Records in a dataset
════

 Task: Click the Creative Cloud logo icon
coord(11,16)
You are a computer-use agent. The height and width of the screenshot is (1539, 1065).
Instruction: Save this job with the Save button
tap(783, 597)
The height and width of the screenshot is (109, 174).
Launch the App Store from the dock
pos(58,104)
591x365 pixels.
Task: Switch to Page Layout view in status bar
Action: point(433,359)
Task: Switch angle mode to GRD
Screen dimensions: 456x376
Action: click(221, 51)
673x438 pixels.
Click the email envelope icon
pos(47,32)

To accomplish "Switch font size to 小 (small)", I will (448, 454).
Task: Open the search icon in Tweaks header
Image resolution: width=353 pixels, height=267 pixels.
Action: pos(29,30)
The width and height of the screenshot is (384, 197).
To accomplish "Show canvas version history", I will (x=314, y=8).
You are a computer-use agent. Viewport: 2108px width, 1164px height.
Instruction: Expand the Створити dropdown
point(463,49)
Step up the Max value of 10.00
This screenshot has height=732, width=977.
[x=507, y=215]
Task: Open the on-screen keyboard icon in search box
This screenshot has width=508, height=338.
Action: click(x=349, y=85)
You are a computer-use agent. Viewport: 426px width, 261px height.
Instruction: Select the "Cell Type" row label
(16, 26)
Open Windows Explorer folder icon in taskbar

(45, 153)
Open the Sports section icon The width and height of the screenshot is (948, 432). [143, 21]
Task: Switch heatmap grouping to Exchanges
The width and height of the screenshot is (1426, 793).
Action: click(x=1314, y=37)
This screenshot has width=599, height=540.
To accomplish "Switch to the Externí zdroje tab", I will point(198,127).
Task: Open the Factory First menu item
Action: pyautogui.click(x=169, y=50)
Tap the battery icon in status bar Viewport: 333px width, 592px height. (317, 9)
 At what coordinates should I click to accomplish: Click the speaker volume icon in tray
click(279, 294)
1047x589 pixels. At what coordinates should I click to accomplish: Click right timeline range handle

════

> Short problem
Please duplicate the listing above line for line, without any changes.

> Expected answer
 Task: Click the Creative Cloud logo icon
coord(11,16)
You are a computer-use agent. The height and width of the screenshot is (1539, 1065).
Instruction: Save this job with the Save button
tap(783, 597)
The height and width of the screenshot is (109, 174).
Launch the App Store from the dock
pos(58,104)
591x365 pixels.
Task: Switch to Page Layout view in status bar
Action: point(433,359)
Task: Switch angle mode to GRD
Screen dimensions: 456x376
Action: click(221, 51)
673x438 pixels.
Click the email envelope icon
pos(47,32)

To accomplish "Switch font size to 小 (small)", I will (448, 454).
Task: Open the search icon in Tweaks header
Image resolution: width=353 pixels, height=267 pixels.
Action: pos(29,30)
The width and height of the screenshot is (384, 197).
To accomplish "Show canvas version history", I will (x=314, y=8).
You are a computer-use agent. Viewport: 2108px width, 1164px height.
Instruction: Expand the Створити dropdown
point(463,49)
Step up the Max value of 10.00
This screenshot has height=732, width=977.
[x=507, y=215]
Task: Open the on-screen keyboard icon in search box
This screenshot has width=508, height=338.
Action: click(x=349, y=85)
You are a computer-use agent. Viewport: 426px width, 261px height.
Instruction: Select the "Cell Type" row label
(16, 26)
Open Windows Explorer folder icon in taskbar

(45, 153)
Open the Sports section icon The width and height of the screenshot is (948, 432). [143, 21]
Task: Switch heatmap grouping to Exchanges
The width and height of the screenshot is (1426, 793).
Action: click(x=1314, y=37)
This screenshot has width=599, height=540.
To accomplish "Switch to the Externí zdroje tab", I will point(198,127).
Task: Open the Factory First menu item
Action: pyautogui.click(x=169, y=50)
Tap the battery icon in status bar Viewport: 333px width, 592px height. (317, 9)
 At what coordinates should I click to accomplish: Click the speaker volume icon in tray
click(279, 294)
1047x589 pixels. At what coordinates should I click to accomplish: Click right timeline range handle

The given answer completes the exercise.